20 Pa. 134 | Pa. | 1852
The opinion of the Court was delivered, by
There seems to have been evidence that Owens had held this land, or a part of it, and perhaps adversely to the true owner, from 1803 up to 1839, and that then he got a deed from the original owner, who had in 1834 sold the land to Myers. It
We are not able to understand otherwise the charge of the Court; and surely this is wrong. If he had a good title in any way, and then bought a bad one, by what logic can this work a forfeiture of the good one ? The fact of his purchase may be evidence that until then he had no valid title; but it does not prevent him from showing and relying upon the contrary. Even if his adverse possession had not perfected his title when he bought the Shoemaker title, does that purchase, under the circumstances, prevent it from ever becoming perfect ? Suppose it is an acknowledgment of the Shoemaker title; it acknowledged no more than that it was worth getting; and as to it there can be no question of adverse possession, for he has it by deed.
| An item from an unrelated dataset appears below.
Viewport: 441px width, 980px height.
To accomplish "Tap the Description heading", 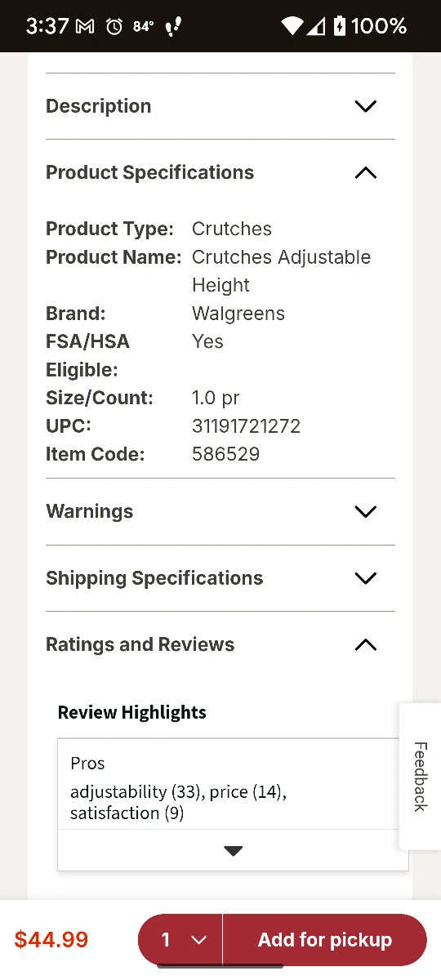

But admit the acknowledgment. It was a mistake; for the title was not Shoemaker’s, but Myers’s, if it was not Owens’. Myers was not a privy to the transaction, and can claim no right under it. It did him no harm, and he can claim from it no advantage. Even if the statute of limitations had not run out at the time of the purchase, that fact did not stop it from running as to Myers, being itself an act of hostility to him. The result is, that the mere purchase of an outstanding invalid claim to land does not make an adverse- possession less hostile to the true title, nor divest a title already complete under the statute of limitations.
The other parts of the case are without error.
Judgment reversed and a new trial awarded.